REQUIREMENT: If a line includes "Focus", copy it out of the entries.

Stored data:
****************************************
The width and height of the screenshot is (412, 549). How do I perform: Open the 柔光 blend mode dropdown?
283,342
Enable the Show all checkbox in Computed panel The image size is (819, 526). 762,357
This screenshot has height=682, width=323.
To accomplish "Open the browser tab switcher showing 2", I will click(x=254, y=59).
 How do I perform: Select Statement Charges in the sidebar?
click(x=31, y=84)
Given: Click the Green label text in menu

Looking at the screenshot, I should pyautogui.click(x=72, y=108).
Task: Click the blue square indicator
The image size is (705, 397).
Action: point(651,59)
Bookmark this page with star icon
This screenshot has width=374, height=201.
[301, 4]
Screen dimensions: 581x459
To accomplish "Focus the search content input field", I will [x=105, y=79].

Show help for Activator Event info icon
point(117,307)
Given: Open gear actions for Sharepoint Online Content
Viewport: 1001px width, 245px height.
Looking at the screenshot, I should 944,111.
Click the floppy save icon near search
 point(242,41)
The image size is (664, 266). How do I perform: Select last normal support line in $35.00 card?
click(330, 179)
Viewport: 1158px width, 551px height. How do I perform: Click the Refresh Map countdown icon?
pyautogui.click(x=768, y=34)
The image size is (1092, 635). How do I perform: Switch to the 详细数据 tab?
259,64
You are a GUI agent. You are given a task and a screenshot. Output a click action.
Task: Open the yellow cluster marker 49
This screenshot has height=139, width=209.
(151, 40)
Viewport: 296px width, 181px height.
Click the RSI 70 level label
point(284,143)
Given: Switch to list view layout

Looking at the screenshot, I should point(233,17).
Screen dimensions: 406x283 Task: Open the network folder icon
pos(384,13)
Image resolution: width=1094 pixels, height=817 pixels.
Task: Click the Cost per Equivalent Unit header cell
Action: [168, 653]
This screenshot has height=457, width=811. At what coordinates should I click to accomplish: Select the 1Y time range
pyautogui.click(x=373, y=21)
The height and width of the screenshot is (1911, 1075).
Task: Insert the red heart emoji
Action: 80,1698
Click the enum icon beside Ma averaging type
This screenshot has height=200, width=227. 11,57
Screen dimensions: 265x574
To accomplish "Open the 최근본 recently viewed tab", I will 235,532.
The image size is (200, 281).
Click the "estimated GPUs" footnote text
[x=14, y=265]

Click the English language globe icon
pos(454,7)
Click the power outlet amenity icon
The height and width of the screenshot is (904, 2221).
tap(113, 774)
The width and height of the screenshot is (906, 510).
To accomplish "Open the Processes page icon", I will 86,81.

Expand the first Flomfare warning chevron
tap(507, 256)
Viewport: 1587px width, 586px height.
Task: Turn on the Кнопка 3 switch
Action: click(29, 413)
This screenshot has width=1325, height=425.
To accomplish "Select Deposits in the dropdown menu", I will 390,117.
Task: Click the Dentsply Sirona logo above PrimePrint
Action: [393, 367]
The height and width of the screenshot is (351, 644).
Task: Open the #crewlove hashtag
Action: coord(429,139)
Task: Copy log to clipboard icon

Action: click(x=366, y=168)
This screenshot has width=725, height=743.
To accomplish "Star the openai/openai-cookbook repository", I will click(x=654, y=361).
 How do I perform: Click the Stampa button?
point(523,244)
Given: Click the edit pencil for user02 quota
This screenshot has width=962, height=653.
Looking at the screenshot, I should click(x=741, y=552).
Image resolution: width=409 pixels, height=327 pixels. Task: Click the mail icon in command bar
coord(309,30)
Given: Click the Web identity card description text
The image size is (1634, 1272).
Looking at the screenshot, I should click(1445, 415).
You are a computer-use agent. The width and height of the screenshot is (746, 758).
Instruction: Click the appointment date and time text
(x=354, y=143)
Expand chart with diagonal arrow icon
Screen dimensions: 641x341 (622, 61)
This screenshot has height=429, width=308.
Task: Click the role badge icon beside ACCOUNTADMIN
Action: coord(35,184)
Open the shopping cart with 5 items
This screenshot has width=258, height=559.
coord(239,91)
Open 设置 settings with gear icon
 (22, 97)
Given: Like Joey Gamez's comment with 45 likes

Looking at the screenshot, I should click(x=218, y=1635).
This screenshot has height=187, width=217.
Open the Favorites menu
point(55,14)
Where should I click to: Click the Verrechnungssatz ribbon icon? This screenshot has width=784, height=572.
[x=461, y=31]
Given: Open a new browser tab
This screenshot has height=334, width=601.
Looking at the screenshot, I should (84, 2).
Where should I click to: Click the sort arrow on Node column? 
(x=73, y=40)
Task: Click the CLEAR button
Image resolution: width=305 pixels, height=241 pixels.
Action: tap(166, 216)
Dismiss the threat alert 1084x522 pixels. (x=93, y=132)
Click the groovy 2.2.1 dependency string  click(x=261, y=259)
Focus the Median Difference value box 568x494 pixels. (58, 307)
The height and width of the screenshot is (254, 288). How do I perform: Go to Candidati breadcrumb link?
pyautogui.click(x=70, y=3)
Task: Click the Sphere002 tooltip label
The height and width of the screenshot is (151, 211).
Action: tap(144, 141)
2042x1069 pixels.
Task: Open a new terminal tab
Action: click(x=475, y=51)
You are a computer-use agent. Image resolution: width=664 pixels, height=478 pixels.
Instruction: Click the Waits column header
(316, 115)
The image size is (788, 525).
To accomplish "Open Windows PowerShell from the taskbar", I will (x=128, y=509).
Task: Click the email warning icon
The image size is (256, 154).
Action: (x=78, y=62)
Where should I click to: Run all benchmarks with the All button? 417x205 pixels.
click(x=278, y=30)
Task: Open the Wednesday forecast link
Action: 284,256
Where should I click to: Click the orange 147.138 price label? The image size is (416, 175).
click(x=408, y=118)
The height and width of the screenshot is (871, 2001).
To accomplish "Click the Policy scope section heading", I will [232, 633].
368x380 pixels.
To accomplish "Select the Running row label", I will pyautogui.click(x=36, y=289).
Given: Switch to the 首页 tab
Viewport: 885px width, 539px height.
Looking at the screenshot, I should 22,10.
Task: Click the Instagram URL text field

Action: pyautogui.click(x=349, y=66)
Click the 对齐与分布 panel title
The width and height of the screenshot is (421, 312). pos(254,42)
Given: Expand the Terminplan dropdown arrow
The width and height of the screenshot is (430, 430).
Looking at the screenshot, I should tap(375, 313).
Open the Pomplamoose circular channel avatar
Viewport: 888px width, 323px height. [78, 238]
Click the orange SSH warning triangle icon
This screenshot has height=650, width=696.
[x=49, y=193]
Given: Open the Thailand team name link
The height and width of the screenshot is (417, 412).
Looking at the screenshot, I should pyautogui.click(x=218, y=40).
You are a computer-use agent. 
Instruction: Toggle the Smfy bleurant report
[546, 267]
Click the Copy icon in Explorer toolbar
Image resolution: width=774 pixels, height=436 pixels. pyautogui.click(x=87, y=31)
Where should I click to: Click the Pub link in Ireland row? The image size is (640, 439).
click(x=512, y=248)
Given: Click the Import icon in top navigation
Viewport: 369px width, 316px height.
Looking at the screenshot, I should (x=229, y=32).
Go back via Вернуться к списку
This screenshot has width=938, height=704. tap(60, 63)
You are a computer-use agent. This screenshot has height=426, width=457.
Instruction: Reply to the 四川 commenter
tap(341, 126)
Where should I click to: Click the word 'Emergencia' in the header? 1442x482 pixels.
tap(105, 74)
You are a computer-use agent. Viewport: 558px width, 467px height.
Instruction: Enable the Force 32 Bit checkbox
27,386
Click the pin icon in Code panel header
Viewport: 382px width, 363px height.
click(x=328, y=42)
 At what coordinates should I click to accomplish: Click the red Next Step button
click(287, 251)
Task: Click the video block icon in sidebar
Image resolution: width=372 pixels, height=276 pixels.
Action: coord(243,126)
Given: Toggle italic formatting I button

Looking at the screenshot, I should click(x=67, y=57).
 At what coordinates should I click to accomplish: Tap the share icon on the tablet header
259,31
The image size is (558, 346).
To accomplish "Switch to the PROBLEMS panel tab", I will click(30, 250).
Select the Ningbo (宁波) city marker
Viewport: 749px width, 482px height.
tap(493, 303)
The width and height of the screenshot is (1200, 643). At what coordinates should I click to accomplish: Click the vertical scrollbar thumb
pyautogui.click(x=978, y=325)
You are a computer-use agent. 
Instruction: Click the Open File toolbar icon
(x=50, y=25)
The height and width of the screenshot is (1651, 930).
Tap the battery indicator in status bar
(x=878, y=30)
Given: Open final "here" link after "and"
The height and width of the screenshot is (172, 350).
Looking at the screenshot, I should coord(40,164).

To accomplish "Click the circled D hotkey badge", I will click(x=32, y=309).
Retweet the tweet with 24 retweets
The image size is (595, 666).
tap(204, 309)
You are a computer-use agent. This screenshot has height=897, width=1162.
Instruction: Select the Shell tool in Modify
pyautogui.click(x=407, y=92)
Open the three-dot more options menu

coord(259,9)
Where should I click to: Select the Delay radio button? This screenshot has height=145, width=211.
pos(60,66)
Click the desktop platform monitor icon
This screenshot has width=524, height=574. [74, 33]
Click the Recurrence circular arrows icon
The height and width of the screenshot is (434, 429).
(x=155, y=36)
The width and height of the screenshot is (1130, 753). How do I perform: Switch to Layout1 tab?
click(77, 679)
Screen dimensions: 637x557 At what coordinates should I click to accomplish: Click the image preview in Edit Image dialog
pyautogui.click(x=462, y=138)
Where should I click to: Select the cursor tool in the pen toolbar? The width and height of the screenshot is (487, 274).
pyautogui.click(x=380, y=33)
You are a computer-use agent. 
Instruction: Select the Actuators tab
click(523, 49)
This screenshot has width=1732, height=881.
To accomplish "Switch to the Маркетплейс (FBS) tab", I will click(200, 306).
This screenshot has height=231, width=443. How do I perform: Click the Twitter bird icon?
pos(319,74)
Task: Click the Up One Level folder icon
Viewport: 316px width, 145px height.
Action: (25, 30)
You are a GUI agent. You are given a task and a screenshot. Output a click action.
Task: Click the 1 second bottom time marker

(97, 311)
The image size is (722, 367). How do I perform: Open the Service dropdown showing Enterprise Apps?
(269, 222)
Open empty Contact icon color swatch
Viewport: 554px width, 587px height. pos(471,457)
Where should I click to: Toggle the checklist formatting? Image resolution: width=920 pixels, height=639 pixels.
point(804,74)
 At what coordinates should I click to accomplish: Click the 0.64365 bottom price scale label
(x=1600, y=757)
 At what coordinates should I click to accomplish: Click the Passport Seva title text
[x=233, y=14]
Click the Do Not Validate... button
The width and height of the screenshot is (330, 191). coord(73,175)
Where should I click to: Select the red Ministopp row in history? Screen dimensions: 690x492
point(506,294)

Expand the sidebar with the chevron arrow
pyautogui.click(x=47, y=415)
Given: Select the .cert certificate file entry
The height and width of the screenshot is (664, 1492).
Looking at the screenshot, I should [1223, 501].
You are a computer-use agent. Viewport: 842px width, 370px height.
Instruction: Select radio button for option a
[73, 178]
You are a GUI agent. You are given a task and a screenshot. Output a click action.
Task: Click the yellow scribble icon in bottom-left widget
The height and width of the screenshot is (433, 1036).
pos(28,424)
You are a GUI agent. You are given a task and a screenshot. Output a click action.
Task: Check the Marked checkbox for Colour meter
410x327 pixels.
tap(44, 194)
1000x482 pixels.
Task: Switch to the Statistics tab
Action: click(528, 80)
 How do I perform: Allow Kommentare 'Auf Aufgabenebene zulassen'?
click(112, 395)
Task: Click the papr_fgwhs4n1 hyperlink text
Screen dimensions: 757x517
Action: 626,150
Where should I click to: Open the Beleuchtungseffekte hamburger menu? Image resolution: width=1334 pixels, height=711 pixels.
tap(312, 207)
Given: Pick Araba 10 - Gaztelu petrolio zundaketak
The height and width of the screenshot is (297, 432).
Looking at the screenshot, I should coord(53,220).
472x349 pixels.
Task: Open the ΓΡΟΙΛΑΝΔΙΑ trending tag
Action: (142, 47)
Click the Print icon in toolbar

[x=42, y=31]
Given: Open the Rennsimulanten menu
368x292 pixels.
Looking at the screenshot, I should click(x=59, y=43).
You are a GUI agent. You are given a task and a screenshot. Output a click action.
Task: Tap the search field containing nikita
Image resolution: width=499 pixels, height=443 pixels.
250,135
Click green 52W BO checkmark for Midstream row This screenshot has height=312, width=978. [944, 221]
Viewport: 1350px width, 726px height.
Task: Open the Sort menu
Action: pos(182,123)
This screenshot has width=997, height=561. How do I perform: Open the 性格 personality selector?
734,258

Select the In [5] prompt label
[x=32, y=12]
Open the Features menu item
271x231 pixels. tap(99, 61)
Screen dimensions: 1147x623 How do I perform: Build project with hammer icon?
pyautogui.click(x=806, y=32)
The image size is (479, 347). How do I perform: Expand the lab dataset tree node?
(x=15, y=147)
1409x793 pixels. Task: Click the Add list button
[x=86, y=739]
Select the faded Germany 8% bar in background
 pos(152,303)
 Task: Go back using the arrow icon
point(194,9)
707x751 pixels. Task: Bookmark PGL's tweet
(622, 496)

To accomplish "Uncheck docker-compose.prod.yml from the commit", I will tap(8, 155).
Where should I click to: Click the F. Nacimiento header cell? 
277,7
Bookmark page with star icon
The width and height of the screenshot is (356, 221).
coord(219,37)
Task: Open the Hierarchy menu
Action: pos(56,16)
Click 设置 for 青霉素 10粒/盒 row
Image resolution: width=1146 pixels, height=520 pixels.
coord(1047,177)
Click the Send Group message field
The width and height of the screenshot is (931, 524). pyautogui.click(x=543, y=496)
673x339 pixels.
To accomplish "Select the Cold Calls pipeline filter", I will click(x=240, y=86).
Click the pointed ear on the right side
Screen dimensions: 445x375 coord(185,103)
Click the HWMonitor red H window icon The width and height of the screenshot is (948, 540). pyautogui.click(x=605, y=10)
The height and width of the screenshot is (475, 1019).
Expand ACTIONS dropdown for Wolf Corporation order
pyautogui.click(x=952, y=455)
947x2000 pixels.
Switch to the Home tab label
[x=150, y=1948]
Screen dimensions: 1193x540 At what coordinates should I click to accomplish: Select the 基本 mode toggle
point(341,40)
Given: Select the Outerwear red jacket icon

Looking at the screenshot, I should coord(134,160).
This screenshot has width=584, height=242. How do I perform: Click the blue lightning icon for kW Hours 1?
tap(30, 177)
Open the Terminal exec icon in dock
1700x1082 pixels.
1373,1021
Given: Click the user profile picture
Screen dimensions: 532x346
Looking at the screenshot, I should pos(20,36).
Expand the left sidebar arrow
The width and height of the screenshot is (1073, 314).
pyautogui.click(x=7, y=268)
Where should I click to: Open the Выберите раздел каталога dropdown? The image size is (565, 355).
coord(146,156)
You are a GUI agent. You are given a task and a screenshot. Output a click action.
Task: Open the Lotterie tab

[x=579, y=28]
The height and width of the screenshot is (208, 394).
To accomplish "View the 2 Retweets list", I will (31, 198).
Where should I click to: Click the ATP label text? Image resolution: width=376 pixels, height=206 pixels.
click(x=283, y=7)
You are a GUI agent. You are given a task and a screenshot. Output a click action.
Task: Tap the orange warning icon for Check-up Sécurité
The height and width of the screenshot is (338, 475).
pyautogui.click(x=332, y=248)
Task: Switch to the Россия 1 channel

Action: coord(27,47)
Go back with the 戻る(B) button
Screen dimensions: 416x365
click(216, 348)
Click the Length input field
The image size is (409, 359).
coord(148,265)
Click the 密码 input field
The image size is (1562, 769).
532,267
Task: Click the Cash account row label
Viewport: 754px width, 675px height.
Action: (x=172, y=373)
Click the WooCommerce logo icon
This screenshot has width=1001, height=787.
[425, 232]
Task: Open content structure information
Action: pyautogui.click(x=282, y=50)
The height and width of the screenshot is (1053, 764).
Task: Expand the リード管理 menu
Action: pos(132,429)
****************************************
YOUR RESPONSE:
To accomplish "Focus the search content input field", I will [x=105, y=79].
Focus the Median Difference value box 568x494 pixels. (58, 307)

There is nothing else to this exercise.